RECORDS FOR PROCESSING:
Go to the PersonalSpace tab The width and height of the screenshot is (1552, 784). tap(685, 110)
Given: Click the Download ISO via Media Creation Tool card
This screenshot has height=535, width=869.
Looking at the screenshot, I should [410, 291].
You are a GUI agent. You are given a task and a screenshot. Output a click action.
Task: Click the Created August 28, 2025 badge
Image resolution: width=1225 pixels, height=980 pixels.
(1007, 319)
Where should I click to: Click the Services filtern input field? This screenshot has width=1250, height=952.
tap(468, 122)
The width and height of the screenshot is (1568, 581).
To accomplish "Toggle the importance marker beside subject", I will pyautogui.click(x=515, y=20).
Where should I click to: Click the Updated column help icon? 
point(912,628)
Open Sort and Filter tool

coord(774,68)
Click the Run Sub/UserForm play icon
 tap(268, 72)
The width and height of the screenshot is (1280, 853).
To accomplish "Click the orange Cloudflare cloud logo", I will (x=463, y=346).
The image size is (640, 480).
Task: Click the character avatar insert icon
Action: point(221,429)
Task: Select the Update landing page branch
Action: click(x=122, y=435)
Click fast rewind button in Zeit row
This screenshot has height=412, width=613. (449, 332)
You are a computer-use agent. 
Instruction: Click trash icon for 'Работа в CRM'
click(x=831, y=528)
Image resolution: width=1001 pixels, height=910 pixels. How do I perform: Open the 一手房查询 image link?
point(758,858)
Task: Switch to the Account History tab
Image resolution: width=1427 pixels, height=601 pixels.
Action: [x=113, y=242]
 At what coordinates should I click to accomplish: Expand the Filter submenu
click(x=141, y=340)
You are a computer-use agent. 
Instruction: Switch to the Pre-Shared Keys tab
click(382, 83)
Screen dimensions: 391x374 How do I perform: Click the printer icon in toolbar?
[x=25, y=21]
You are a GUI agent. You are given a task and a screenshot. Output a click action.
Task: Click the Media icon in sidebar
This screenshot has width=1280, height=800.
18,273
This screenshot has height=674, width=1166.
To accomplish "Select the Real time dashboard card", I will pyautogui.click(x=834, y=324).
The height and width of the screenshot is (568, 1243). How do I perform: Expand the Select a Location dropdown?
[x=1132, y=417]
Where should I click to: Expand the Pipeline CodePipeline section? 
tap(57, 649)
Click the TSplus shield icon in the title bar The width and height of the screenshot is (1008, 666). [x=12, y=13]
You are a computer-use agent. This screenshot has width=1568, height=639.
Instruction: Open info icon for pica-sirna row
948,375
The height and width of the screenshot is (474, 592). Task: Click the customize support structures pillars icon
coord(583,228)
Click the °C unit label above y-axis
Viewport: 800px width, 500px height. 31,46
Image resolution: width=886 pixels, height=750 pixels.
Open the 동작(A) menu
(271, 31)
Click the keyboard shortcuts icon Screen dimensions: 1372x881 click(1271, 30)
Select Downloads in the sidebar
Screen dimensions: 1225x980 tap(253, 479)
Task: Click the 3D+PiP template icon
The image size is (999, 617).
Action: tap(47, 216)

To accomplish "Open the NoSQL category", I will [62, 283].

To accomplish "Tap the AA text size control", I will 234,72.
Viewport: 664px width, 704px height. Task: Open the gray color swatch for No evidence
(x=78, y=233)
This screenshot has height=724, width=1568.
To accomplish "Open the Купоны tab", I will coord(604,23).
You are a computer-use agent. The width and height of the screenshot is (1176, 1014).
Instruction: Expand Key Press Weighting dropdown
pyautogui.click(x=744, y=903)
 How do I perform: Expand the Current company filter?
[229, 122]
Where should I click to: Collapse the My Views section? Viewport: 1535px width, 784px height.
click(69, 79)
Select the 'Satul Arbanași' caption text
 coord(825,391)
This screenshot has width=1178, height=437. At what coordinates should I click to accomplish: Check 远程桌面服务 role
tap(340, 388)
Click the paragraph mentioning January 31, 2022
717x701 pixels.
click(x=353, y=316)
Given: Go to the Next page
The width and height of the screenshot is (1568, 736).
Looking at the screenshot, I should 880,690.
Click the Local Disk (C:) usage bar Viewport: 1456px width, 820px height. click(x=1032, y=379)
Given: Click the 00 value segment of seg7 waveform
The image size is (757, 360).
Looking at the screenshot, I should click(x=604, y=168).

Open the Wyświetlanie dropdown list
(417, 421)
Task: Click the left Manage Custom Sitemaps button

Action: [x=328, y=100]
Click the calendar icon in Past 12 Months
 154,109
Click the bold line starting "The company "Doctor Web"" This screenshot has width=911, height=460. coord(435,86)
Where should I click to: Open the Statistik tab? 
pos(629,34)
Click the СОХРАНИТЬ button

WHAT IS EXPECTED: Lay out every line of the items above as a Markdown table, skipping blank lines. Use two columns: Row for a running number and Line for the text of that line.

SOLUTION TO THE PROBLEM:
| Row | Line |
|---|---|
| 1 | Go to the PersonalSpace tab The width and height of the screenshot is (1552, 784). tap(685, 110) |
| 2 | Given: Click the Download ISO via Media Creation Tool card |
| 3 | This screenshot has height=535, width=869. |
| 4 | Looking at the screenshot, I should [410, 291]. |
| 5 | You are a GUI agent. You are given a task and a screenshot. Output a click action. |
| 6 | Task: Click the Created August 28, 2025 badge |
| 7 | Image resolution: width=1225 pixels, height=980 pixels. |
| 8 | (1007, 319) |
| 9 | Where should I click to: Click the Services filtern input field? This screenshot has width=1250, height=952. |
| 10 | tap(468, 122) |
| 11 | The width and height of the screenshot is (1568, 581). |
| 12 | To accomplish "Toggle the importance marker beside subject", I will pyautogui.click(x=515, y=20). |
| 13 | Where should I click to: Click the Updated column help icon?  |
| 14 | point(912,628) |
| 15 | Open Sort and Filter tool |
| 16 | coord(774,68) |
| 17 | Click the Run Sub/UserForm play icon |
| 18 |  tap(268, 72) |
| 19 | The width and height of the screenshot is (1280, 853). |
| 20 | To accomplish "Click the orange Cloudflare cloud logo", I will (x=463, y=346). |
| 21 | The image size is (640, 480). |
| 22 | Task: Click the character avatar insert icon |
| 23 | Action: point(221,429) |
| 24 | Task: Select the Update landing page branch |
| 25 | Action: click(x=122, y=435) |
| 26 | Click fast rewind button in Zeit row |
| 27 | This screenshot has height=412, width=613. (449, 332) |
| 28 | You are a computer-use agent.  |
| 29 | Instruction: Click trash icon for 'Работа в CRM' |
| 30 | click(x=831, y=528) |
| 31 | Image resolution: width=1001 pixels, height=910 pixels. How do I perform: Open the 一手房查询 image link? |
| 32 | point(758,858) |
| 33 | Task: Switch to the Account History tab |
| 34 | Image resolution: width=1427 pixels, height=601 pixels. |
| 35 | Action: [x=113, y=242] |
| 36 |  At what coordinates should I click to accomplish: Expand the Filter submenu |
| 37 | click(x=141, y=340) |
| 38 | You are a computer-use agent.  |
| 39 | Instruction: Switch to the Pre-Shared Keys tab |
| 40 | click(382, 83) |
| 41 | Screen dimensions: 391x374 How do I perform: Click the printer icon in toolbar? |
| 42 | [x=25, y=21] |
| 43 | You are a GUI agent. You are given a task and a screenshot. Output a click action. |
| 44 | Task: Click the Media icon in sidebar |
| 45 | This screenshot has width=1280, height=800. |
| 46 | 18,273 |
| 47 | This screenshot has height=674, width=1166. |
| 48 | To accomplish "Select the Real time dashboard card", I will pyautogui.click(x=834, y=324). |
| 49 | The height and width of the screenshot is (568, 1243). How do I perform: Expand the Select a Location dropdown? |
| 50 | [x=1132, y=417] |
| 51 | Where should I click to: Expand the Pipeline CodePipeline section?  |
| 52 | tap(57, 649) |
| 53 | Click the TSplus shield icon in the title bar The width and height of the screenshot is (1008, 666). [x=12, y=13] |
| 54 | You are a computer-use agent. This screenshot has width=1568, height=639. |
| 55 | Instruction: Open info icon for pica-sirna row |
| 56 | 948,375 |
| 57 | The height and width of the screenshot is (474, 592). Task: Click the customize support structures pillars icon |
| 58 | coord(583,228) |
| 59 | Click the °C unit label above y-axis |
| 60 | Viewport: 800px width, 500px height. 31,46 |
| 61 | Image resolution: width=886 pixels, height=750 pixels. |
| 62 | Open the 동작(A) menu |
| 63 | (271, 31) |
| 64 | Click the keyboard shortcuts icon Screen dimensions: 1372x881 click(1271, 30) |
| 65 | Select Downloads in the sidebar |
| 66 | Screen dimensions: 1225x980 tap(253, 479) |
| 67 | Task: Click the 3D+PiP template icon |
| 68 | The image size is (999, 617). |
| 69 | Action: tap(47, 216) |
| 70 | To accomplish "Open the NoSQL category", I will [62, 283]. |
| 71 | To accomplish "Tap the AA text size control", I will 234,72. |
| 72 | Viewport: 664px width, 704px height. Task: Open the gray color swatch for No evidence |
| 73 | (x=78, y=233) |
| 74 | This screenshot has height=724, width=1568. |
| 75 | To accomplish "Open the Купоны tab", I will coord(604,23). |
| 76 | You are a computer-use agent. The width and height of the screenshot is (1176, 1014). |
| 77 | Instruction: Expand Key Press Weighting dropdown |
| 78 | pyautogui.click(x=744, y=903) |
| 79 |  How do I perform: Expand the Current company filter? |
| 80 | [229, 122] |
| 81 | Where should I click to: Collapse the My Views section? Viewport: 1535px width, 784px height. |
| 82 | click(69, 79) |
| 83 | Select the 'Satul Arbanași' caption text |
| 84 |  coord(825,391) |
| 85 | This screenshot has width=1178, height=437. At what coordinates should I click to accomplish: Check 远程桌面服务 role |
| 86 | tap(340, 388) |
| 87 | Click the paragraph mentioning January 31, 2022 |
| 88 | 717x701 pixels. |
| 89 | click(x=353, y=316) |
| 90 | Given: Go to the Next page |
| 91 | The width and height of the screenshot is (1568, 736). |
| 92 | Looking at the screenshot, I should 880,690. |
| 93 | Click the Local Disk (C:) usage bar Viewport: 1456px width, 820px height. click(x=1032, y=379) |
| 94 | Given: Click the 00 value segment of seg7 waveform |
| 95 | The image size is (757, 360). |
| 96 | Looking at the screenshot, I should click(x=604, y=168). |
| 97 | Open the Wyświetlanie dropdown list |
| 98 | (417, 421) |
| 99 | Task: Click the left Manage Custom Sitemaps button |
| 100 | Action: [x=328, y=100] |
| 101 | Click the calendar icon in Past 12 Months |
| 102 |  154,109 |
| 103 | Click the bold line starting "The company "Doctor Web"" This screenshot has width=911, height=460. coord(435,86) |
| 104 | Where should I click to: Open the Statistik tab?  |
| 105 | pos(629,34) |
| 106 | Click the СОХРАНИТЬ button |